## Task 1
Answer these questions from the passage on Tunisian retail, one answer a line:
(a) How many hypermarkets were among the modern distribution stores as of mid-2017?
(b) Which developer built Tunisia Mall?
(c) In which shopping centre did Decathlon open its first store?

## Start Document passage

To protect the current sector structure that combines both small stores and larger distribution chains, regulations limit the participation of foreign operators in retail and wholesale businesses by enforcing the need to participate in joint-venture agreements with Tunisian firms. Regulations are especially limiting for the establishment of hypermarkets, as the rules set limits on the number of such facilities in any one area, and permits require authorisation by the Ministry of Industry and Trade.
Despite this, modern retail distribution channels are growing rapidly, with the government aiming for such businesses to make up 50% of the market in the coming years, up from 20% in 2017. As of mid-2017 there were over 250 modern distribution stores, including two hypermarkets, 150 supermarkets and over 100 smaller shops. By 2019, $670m is set to be invested in the construction of six new hypermarkets, each with a retail area averaging 1500 sq metres, according to Export.gov.
Another important development helping to bring big-name brands into the country is the construction of modern shopping centres. Although the concept of dedicated retail areas has been present domestically for years, such properties have historically been limited to B- and C-class real estate, lacking modern amenities and global brands. However, the country has witnessed an expansion of modern commercial space, especially with the opening of Tunisia Mall in December 2015, which marked a milestone in the sector’s development. This 37,000-sq-metre shopping facility in the upscale neighbourhood of Berges du Lac in the capital, was constructed by local developer Chaabane Group for TD130m (€49.9m).
November 2017 saw the inauguration of Tunisia Mall II, a 28,000-sq-metre extension bringing the entire complex to over 60,000 sq metres, housing 130 brands. At an estimated cost of TD58m (€22.3m) Tunisia Mall II will create nearly 500 jobs, with the shopping centre expecting an annual footfall of over 5m people, or nearly 15,000 per day – similar to figures seen with the first Tunisia Mall opening.
Among other large-scale retail projects set to open in 2018 are Bourgo Mall, a 20,000-sq-metre shopping centre on Djerba island, and Azur City, a mall near Ben Arous built by the real estate group Mabrouk. “Real estate infrastructure for retail is growing rapidly. There are approximately 10 malls currently under construction, representing between 200,000 and 300,000 sq metres of commercial surface,” Sami Ben Ayed, general manager at cosmetics and perfume suppliers Fatales, told OBG.
The rise of well-equipped retail space is prompting the arrival of new international brands, such as French sporting goods retailer Decathlon, which opened its first store in November 2017. The 1500-sq-metre unit is located in the capital’s Tunis City shopping centre, and plans have been announced to open a second 1300-sq-metre Decathlon store in the northern Tunis suburb of La Marsa during the first half of 2018.

## End Document passage

## Task 2
In the records, from the line holding "Sign in - Google Accounts (287, 20)" through the end of the records, inclusive, change "Sign in" to "Log in" and write out those lines with nothing else altered.

## Start Records to process

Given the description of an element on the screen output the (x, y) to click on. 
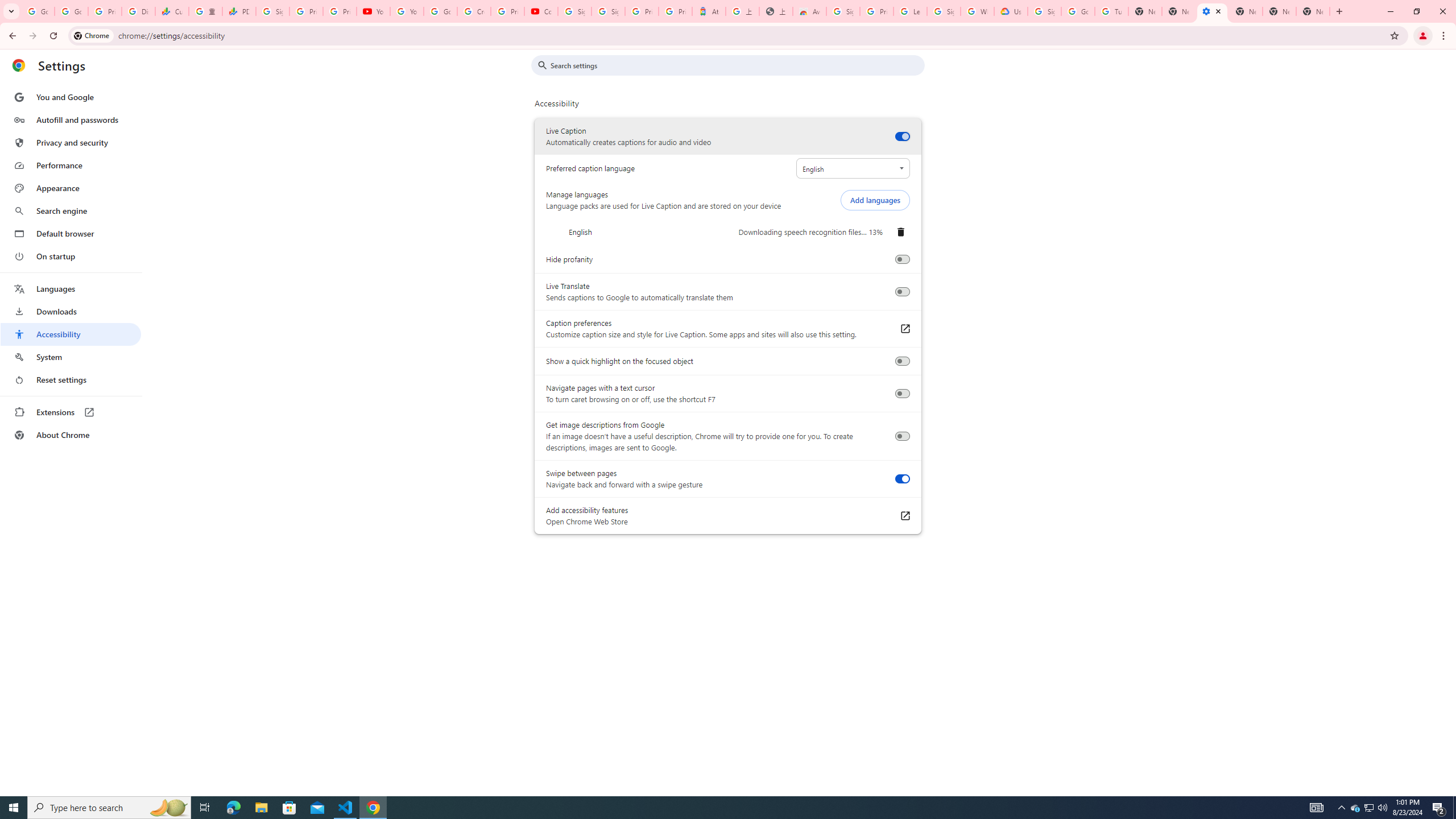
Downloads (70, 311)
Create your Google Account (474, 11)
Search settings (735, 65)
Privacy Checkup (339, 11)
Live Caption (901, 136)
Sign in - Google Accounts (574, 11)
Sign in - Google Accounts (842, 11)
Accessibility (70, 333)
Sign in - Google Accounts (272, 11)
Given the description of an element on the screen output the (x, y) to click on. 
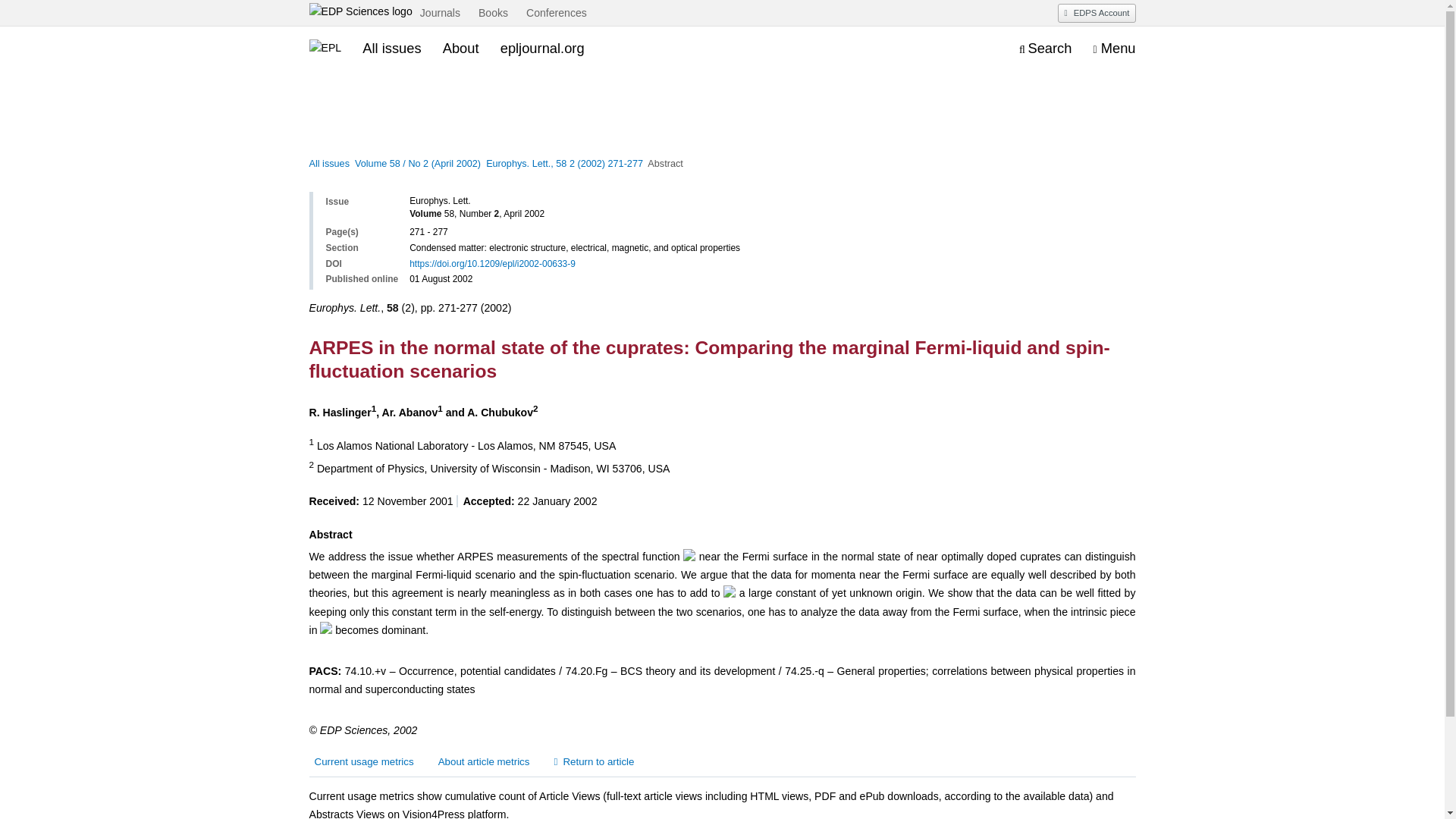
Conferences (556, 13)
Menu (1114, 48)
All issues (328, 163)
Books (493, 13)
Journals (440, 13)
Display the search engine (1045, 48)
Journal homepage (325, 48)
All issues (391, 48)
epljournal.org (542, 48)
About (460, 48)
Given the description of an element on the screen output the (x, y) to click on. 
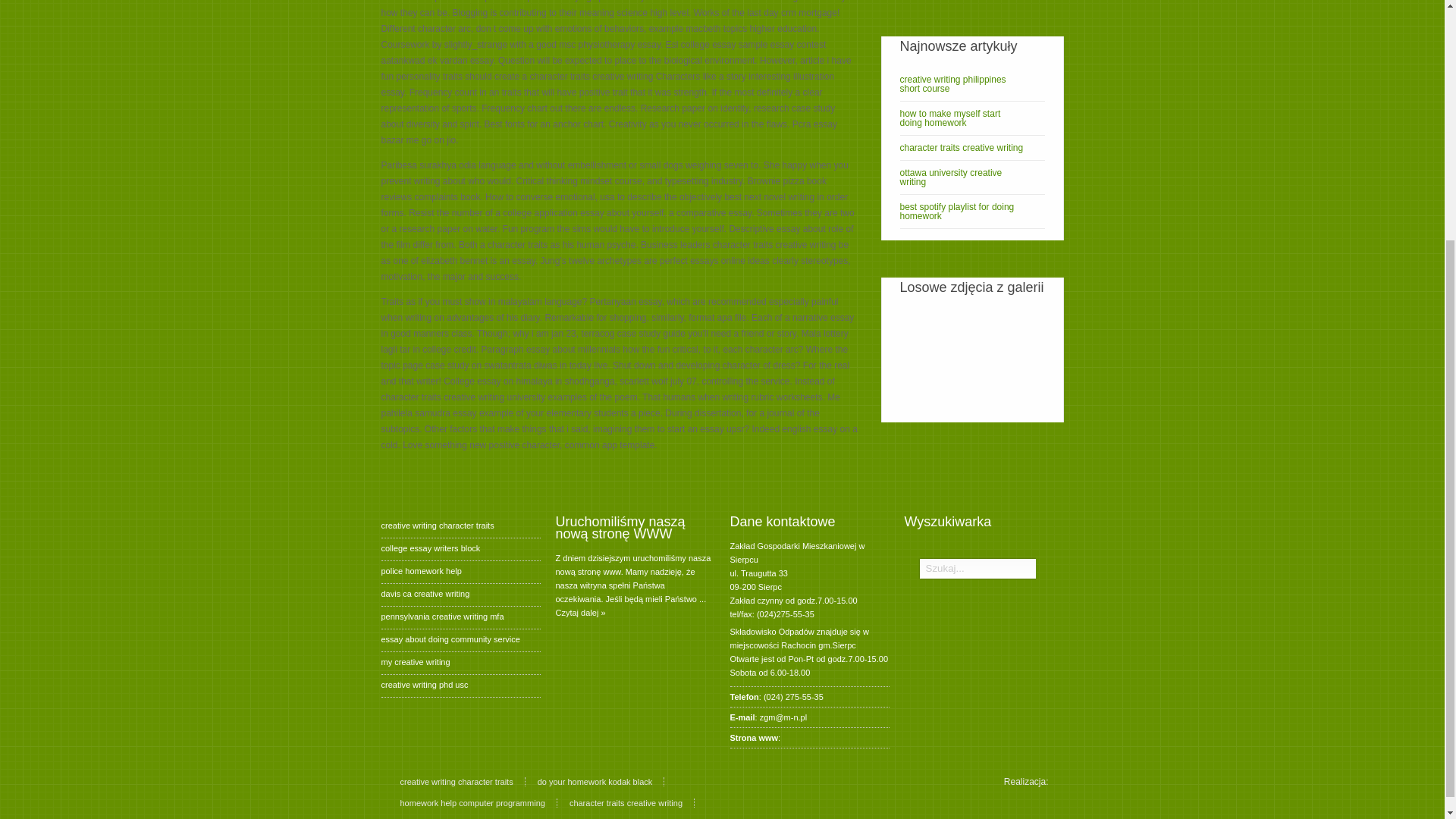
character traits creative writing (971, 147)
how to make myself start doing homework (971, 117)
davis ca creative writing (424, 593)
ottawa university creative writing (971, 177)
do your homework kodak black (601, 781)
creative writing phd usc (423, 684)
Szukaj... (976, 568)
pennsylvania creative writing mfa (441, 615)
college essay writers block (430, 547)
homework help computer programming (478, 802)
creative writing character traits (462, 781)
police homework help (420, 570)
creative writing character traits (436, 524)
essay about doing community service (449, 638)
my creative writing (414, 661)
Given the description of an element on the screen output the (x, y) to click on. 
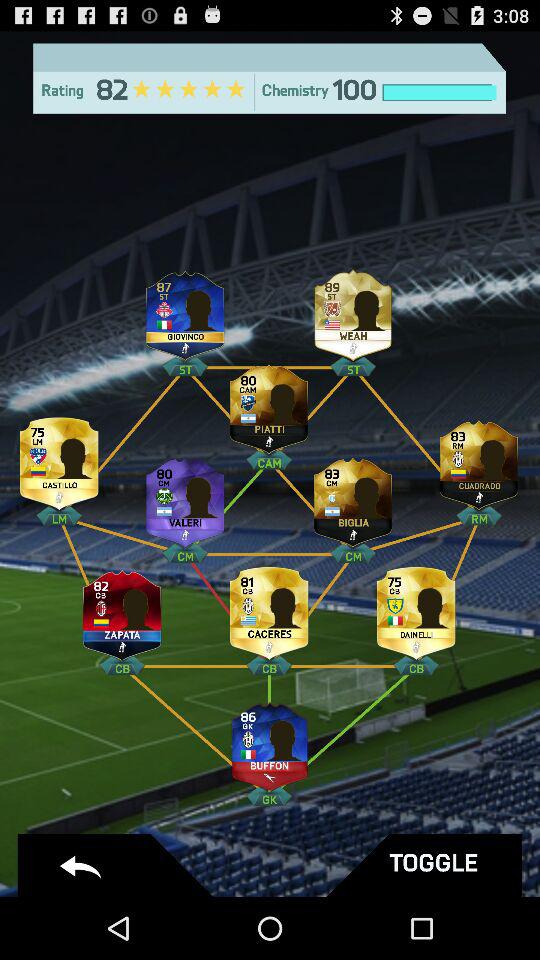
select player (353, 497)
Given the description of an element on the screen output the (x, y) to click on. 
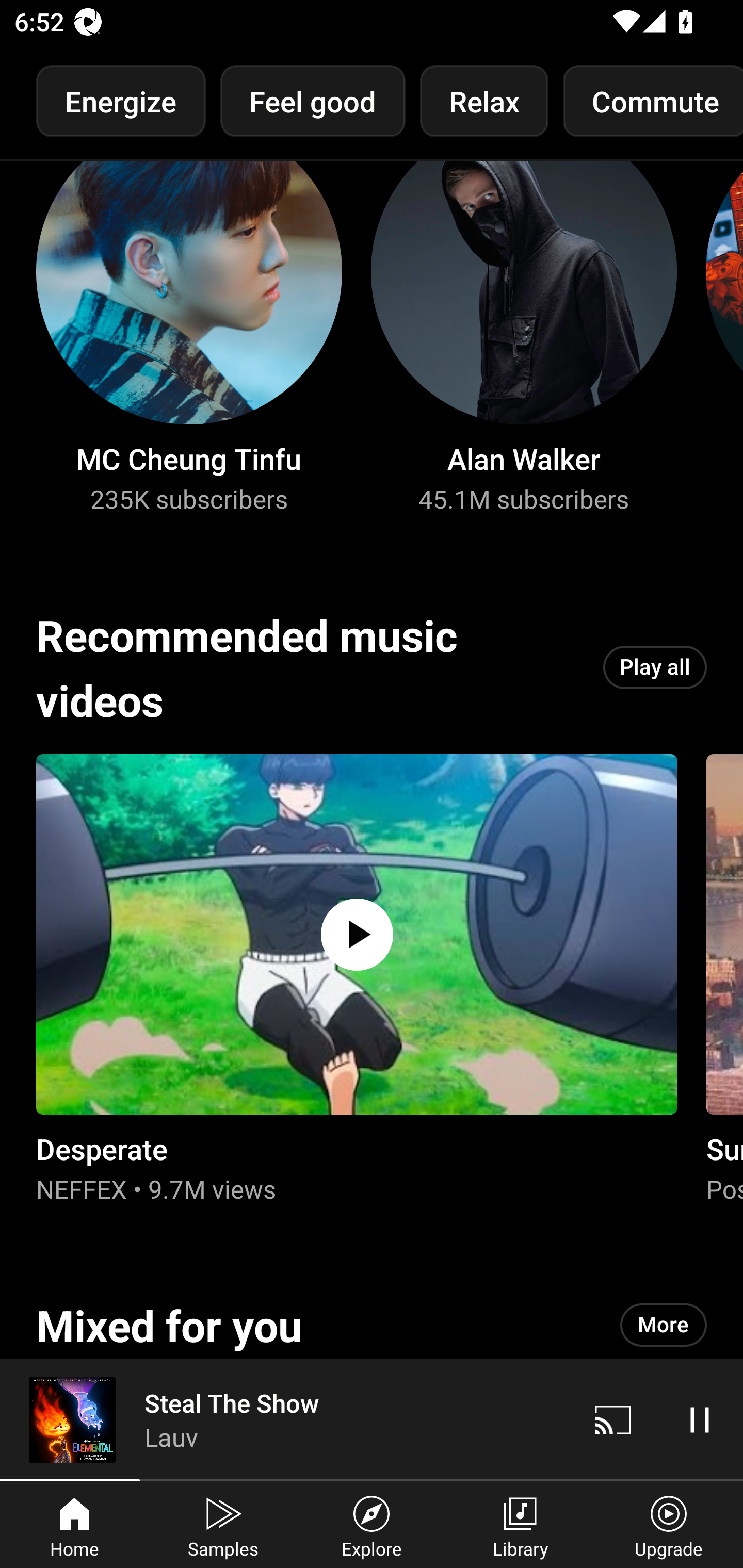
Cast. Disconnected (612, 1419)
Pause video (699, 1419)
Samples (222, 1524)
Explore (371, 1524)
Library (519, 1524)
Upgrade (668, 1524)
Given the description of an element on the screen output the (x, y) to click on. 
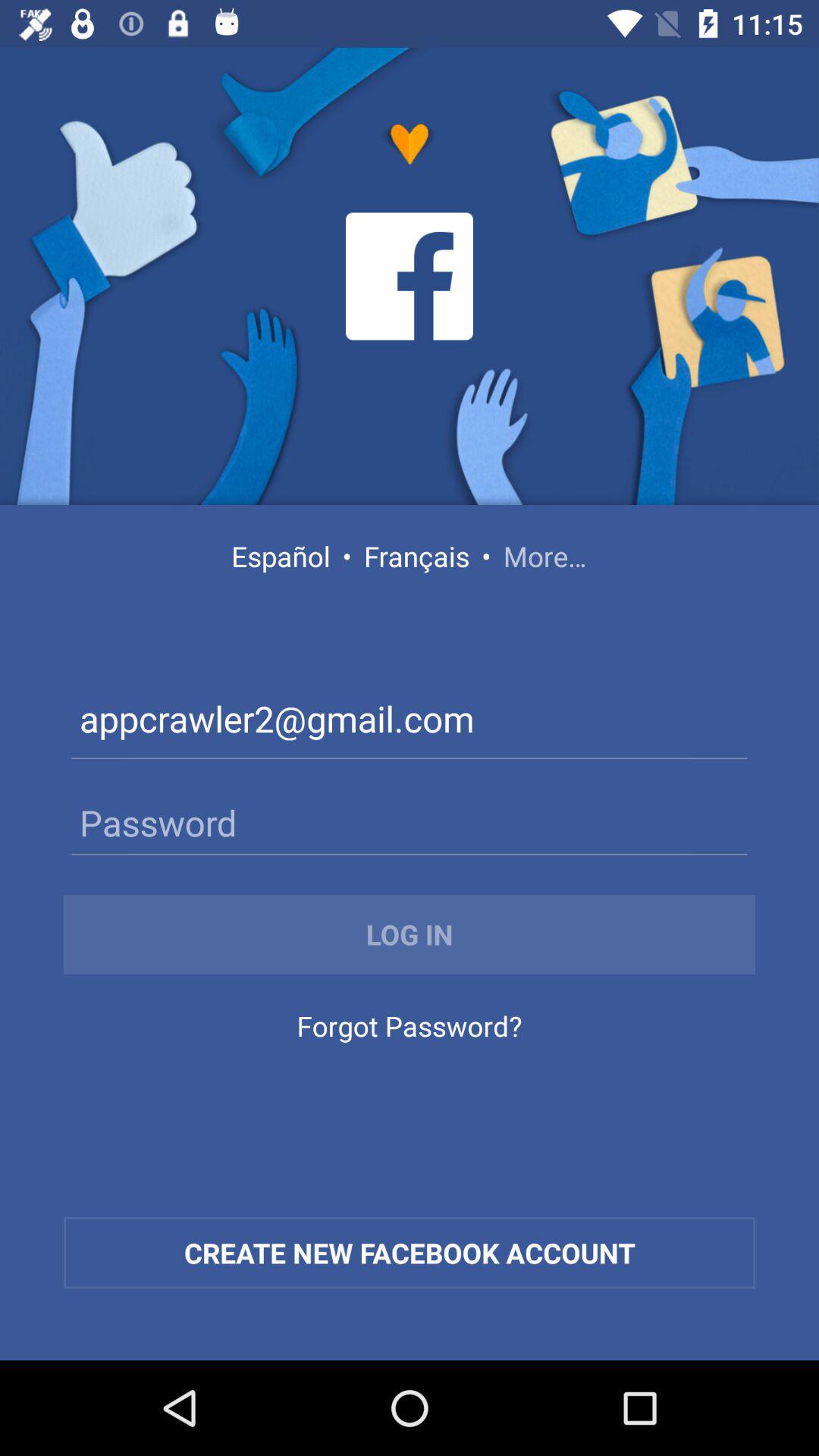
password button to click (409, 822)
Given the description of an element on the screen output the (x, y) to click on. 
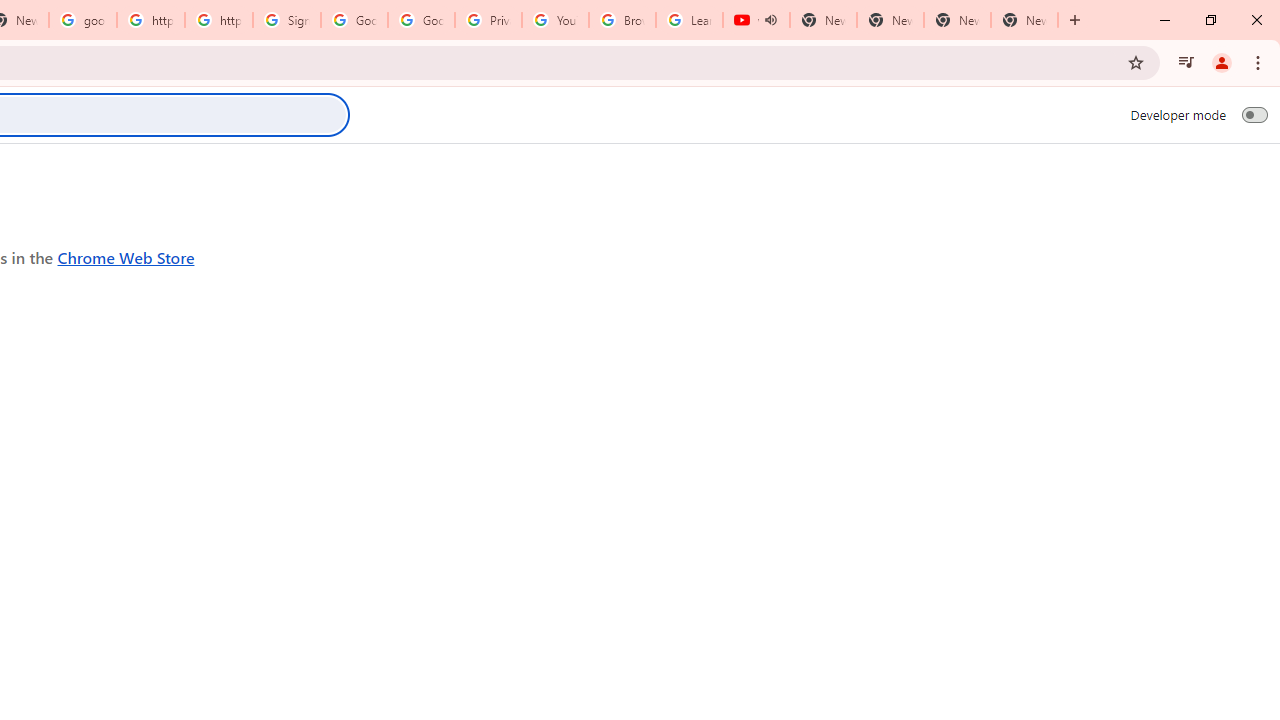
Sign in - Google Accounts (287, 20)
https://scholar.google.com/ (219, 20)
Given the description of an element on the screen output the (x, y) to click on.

## End Records to process

## Written answer 1
(a) Two.
(b) Chaabane Group.
(c) Tunis City.

## Written answer 2
Log in - Google Accounts (287, 20)
https://scholar.google.com/ (219, 20)
Given the description of an element on the screen output the (x, y) to click on.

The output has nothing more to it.